About that time, my girlfriend, later, wife # 2, got her income tax refund and wanted to get a car. She was hell-bent on looking at a French car, I can't even spell. A friend of mine, working at a car dealership had just called, informing me that they got an older car in trade that the dealer was going to auction off, being too old to sell. For $ 431.00, tax, registration, everything, turn the key, we got a 1967 Dodge Dart, we affectionately named Nelliebell. Another goldmine for a car. We drove Nellie for time out of reckening, till the interior, literally flaked away, and still got $ 70 bucks for her! With the VW convertible gone, I also got a 68 Ford Falcon for $ 100. It had a 3 speed on the floor, but reverse did not work. I backed it up by sticking my left foot out the door and pushing it backwards. I drove it a while till the first cold day and discovered the heater core was shot. For $ 100, it was a good ole car though.

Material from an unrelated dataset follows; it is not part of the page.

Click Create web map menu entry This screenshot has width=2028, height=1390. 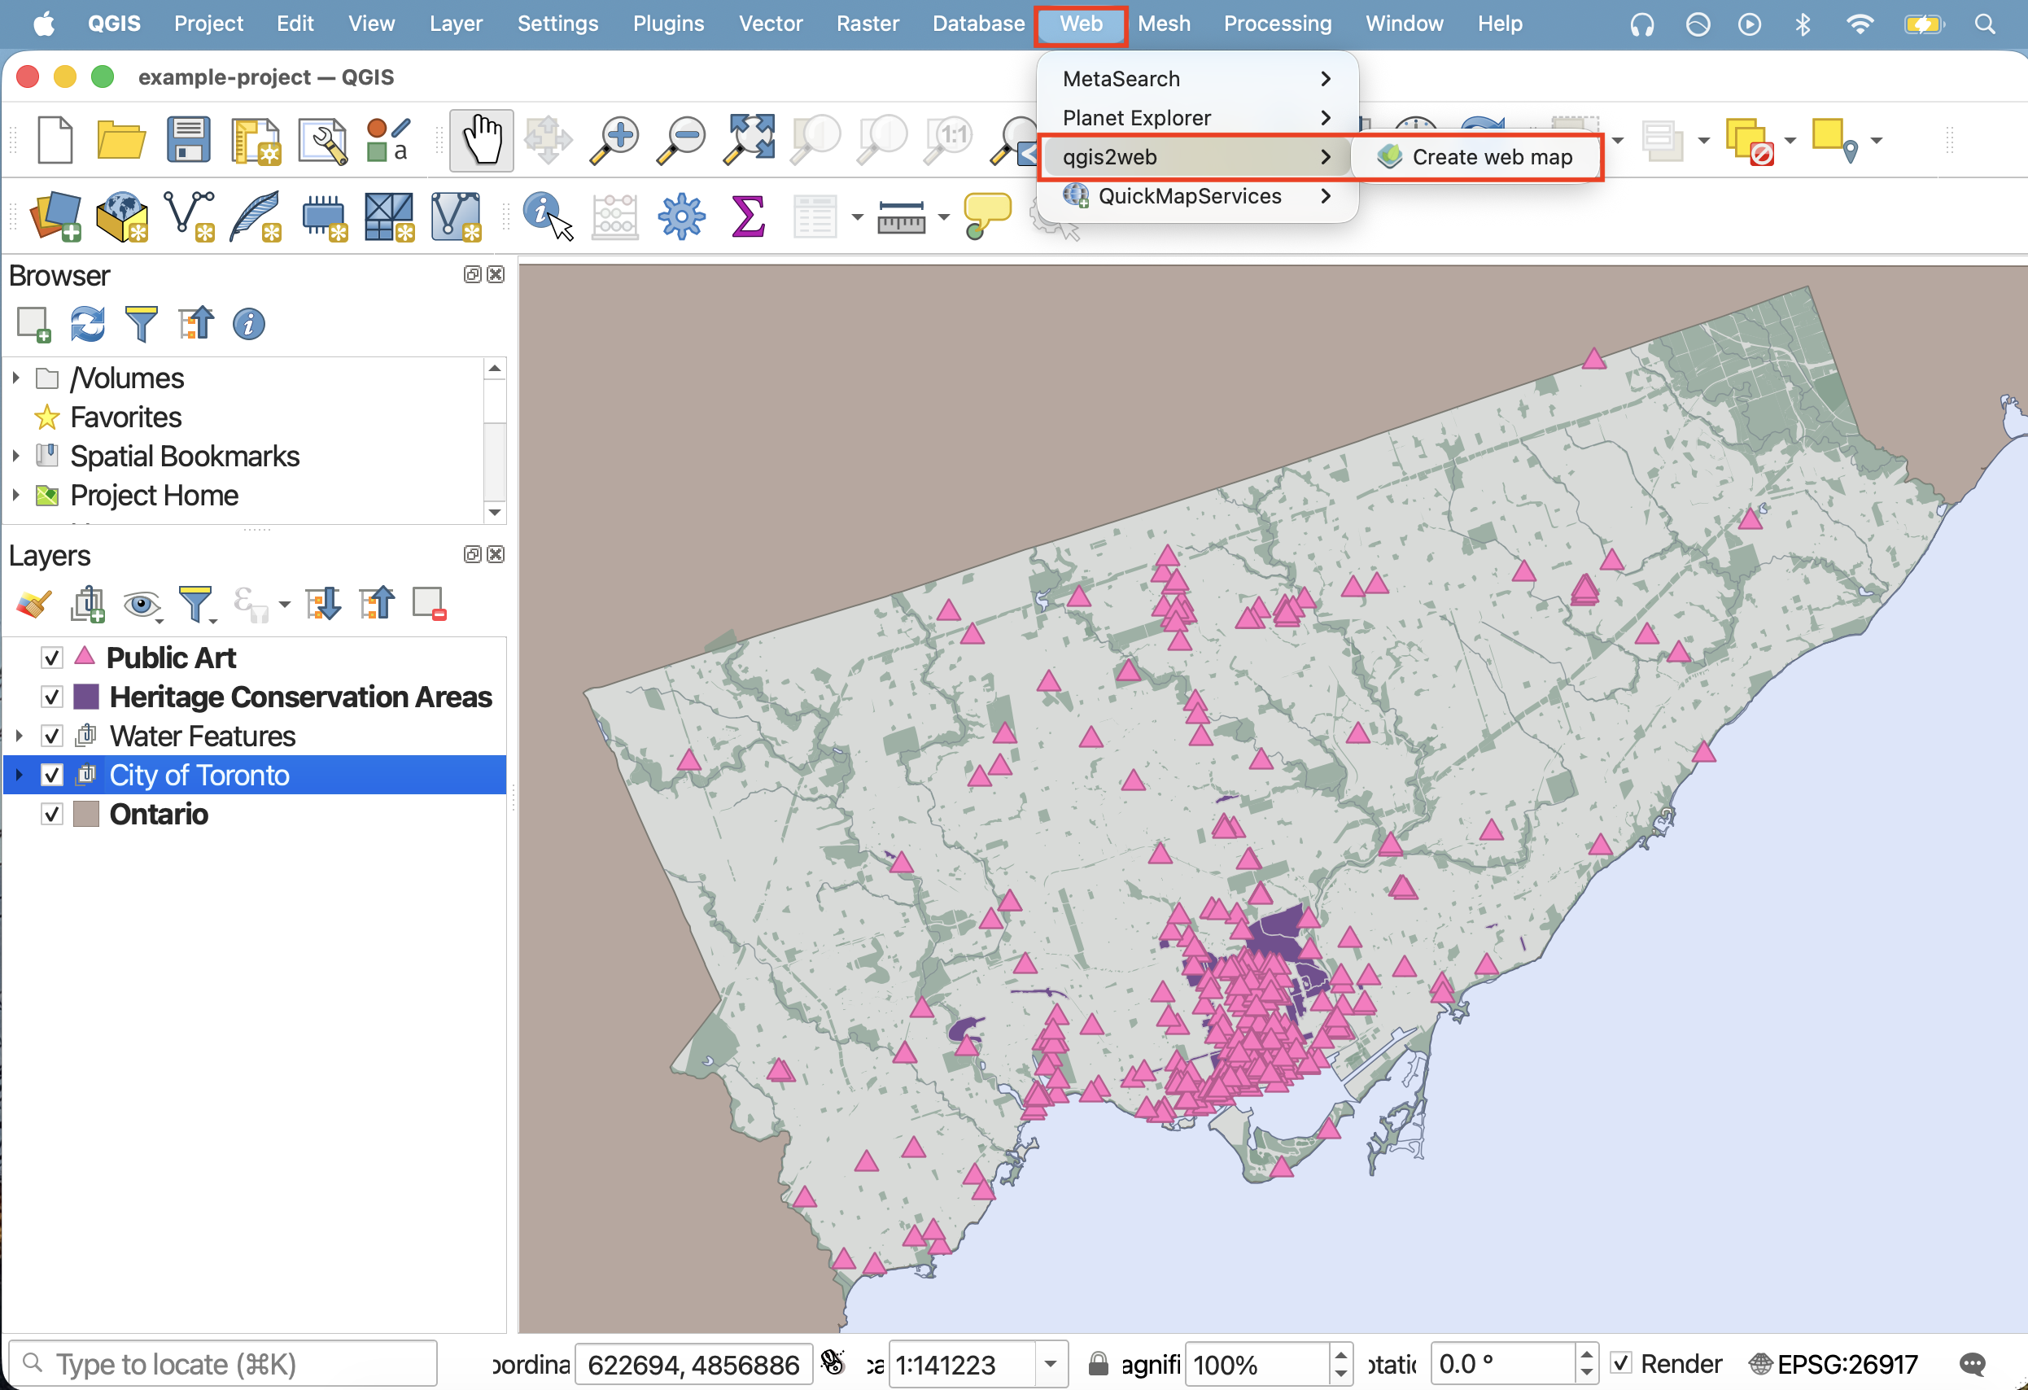click(1491, 157)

We were back to one car, Nellie Bell. We needed two like most families. We planned on going to Florida to visit my in-laws and find a southern car to bring back up. My father in law called one night before we went down there. He said he had found a car and went ahead and bought it. He loved it and if we did not want it, he would keep it. It was a 74 Chevy Caprice, the last year of the HUGE cars! He was right, the car was nice. It was loaded, 350 engine, power everything. We drove it many years.

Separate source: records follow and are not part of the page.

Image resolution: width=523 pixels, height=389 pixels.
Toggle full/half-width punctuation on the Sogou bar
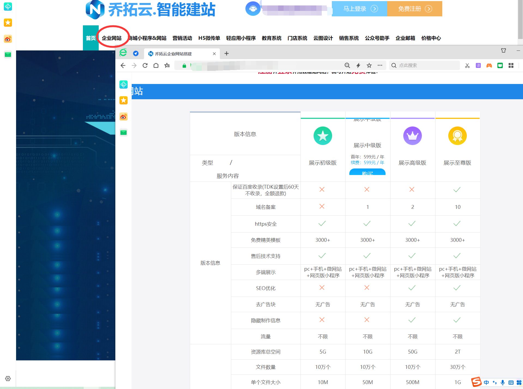tap(495, 382)
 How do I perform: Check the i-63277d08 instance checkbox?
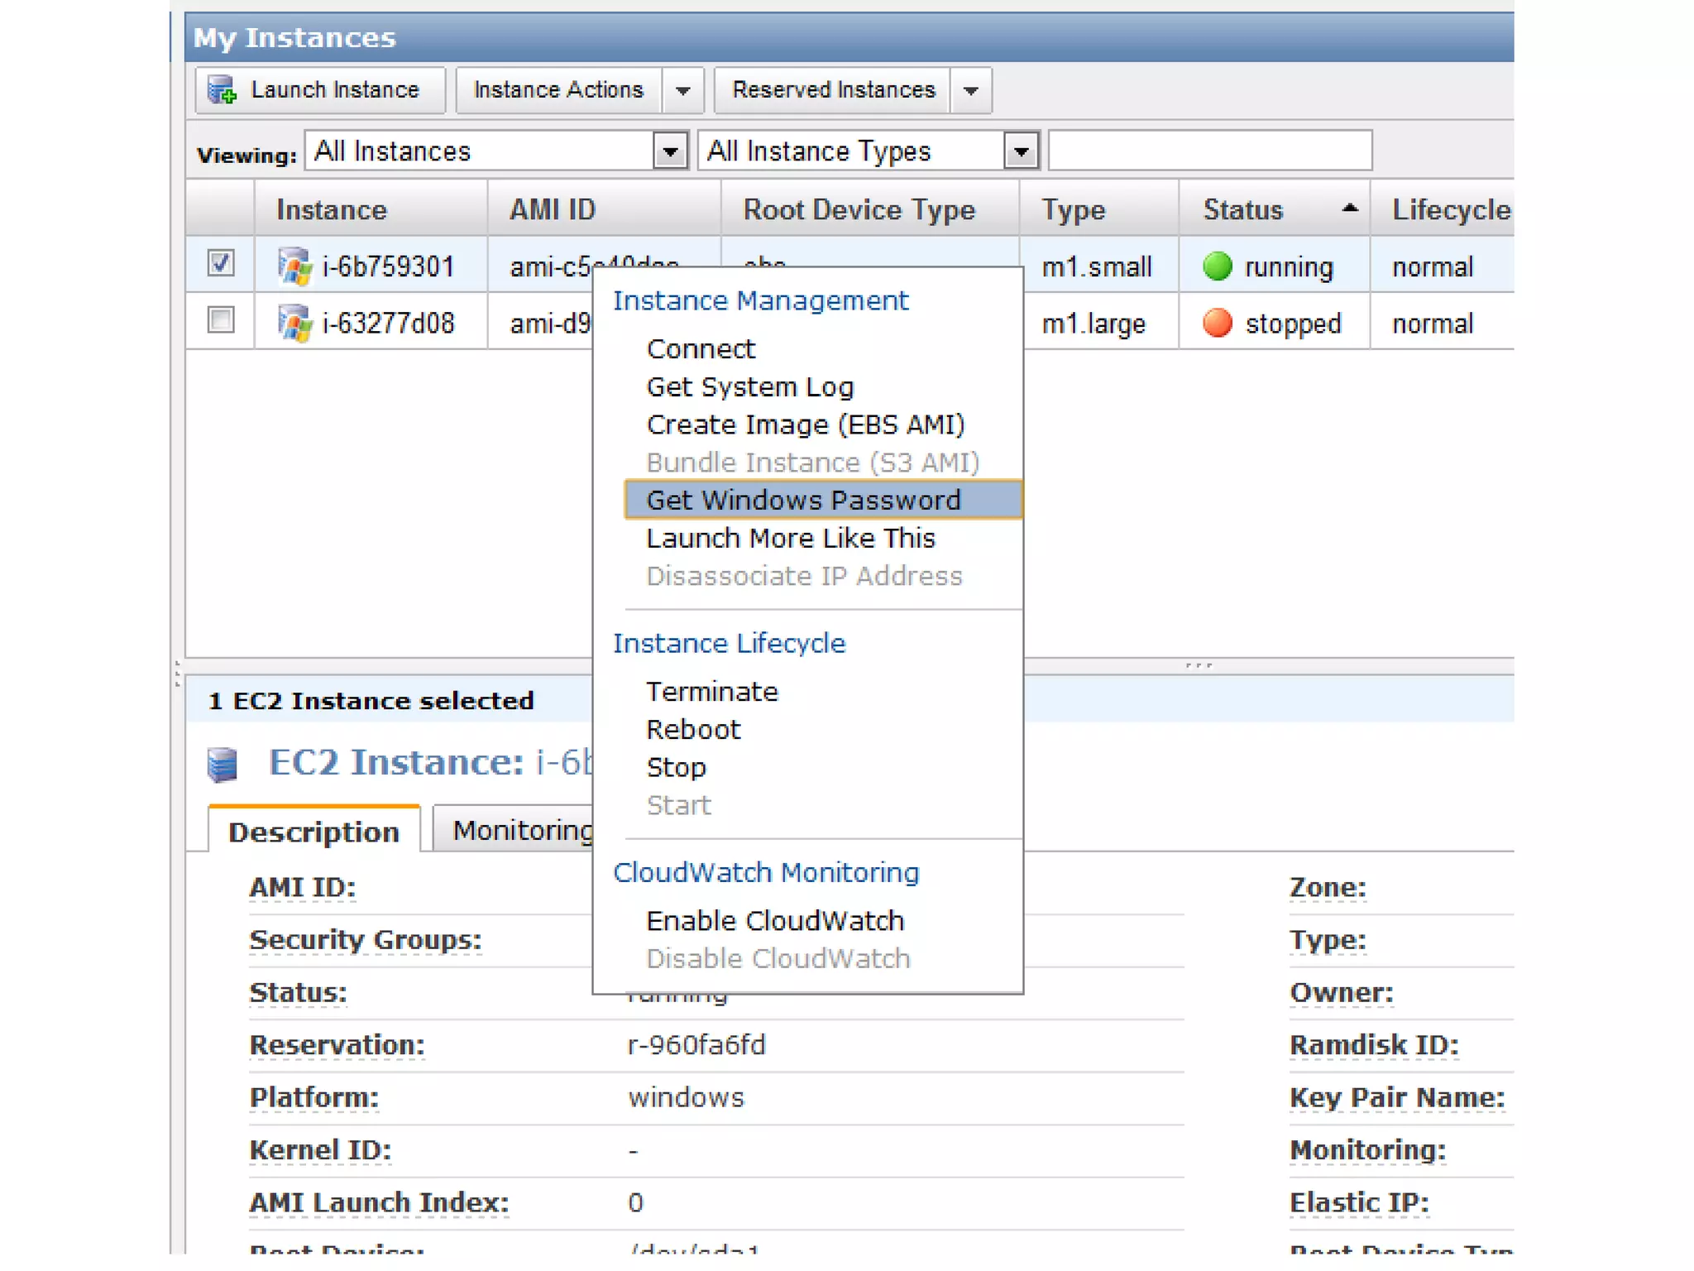[x=220, y=319]
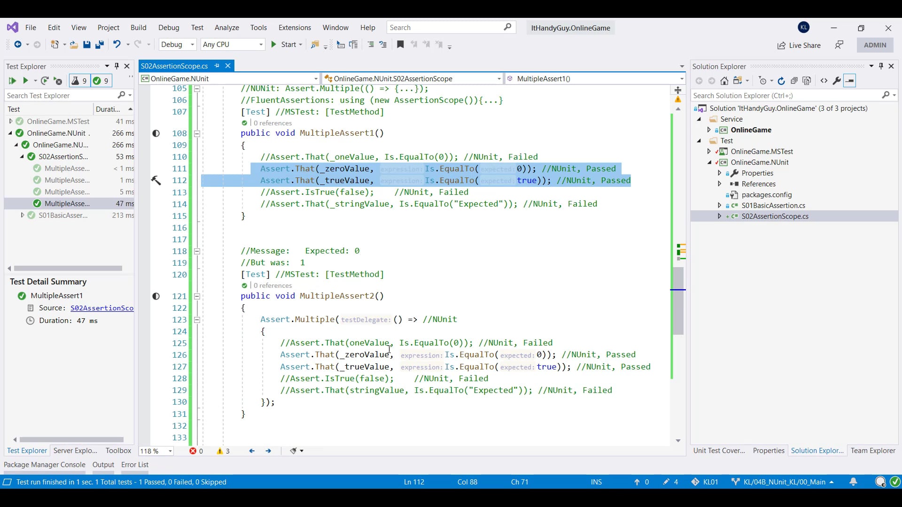
Task: Open Properties wrench icon in Solution Explorer
Action: coord(837,81)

About that time, Nellie Bell was tired, really tired, and we looked for something else. Actually, the Caprice had given us good service, but was ready for the demolition derby too.
I found a 1978 Volvo 240 DL, the first of many Volvos for me. It was owned by a nursing student from California, no rust, and ran great. It was a hand me down from her father, another Volvo man, and well taken care of. She was firm on her price, and we bought it for $ 1500.00 Two days later, my wife and I took it to Cape Cod. Our first Volvo, we named Olga. We passed Olga down to our first daughter, Lisa who drove it for a while too. About that time, my wife and I were going through separation and I bought a 72 Volvo, I named Shven. I got Shven for $ 490.00, because it had a clunk in the rear somewhere when you shifted it. I drove it with the clunk for many many years before getting the clunk out. Shven, was a worthy car by any means.
One day, my friend Ron called and informed me that my car needed to be replaced and offered to sell me his 1990 Chevy van. The van had an oddity for going through U-Joints on an all too regular basis, but was a great vehicle. It had 368,000 miles when I retired it!
When Dad turned 97, the family talked him into giving up driving, and he gave me his 1994 Buick LeSabre. Being the black sheep of the family, I thought it was too much of an old man's car, and sold it to my room mate, who thought it was just fine. I then bought a 72 BMW 2002, and my ex gave me her husband's 87 Ford F150 pickup. I drove the BMW in the summers for about three years, and the truck all year. Whatever they say about Fords being bad, is just not true. It was a great truck, all the greater for it was free.
Eventually, the BMW needed work that my old back was not up to fixing, and I sold it and the truck.
I bought an 89 Volvo, Gustoff, which I still am driving. Gustoff, just turned over 249,000 miles last week! Good car!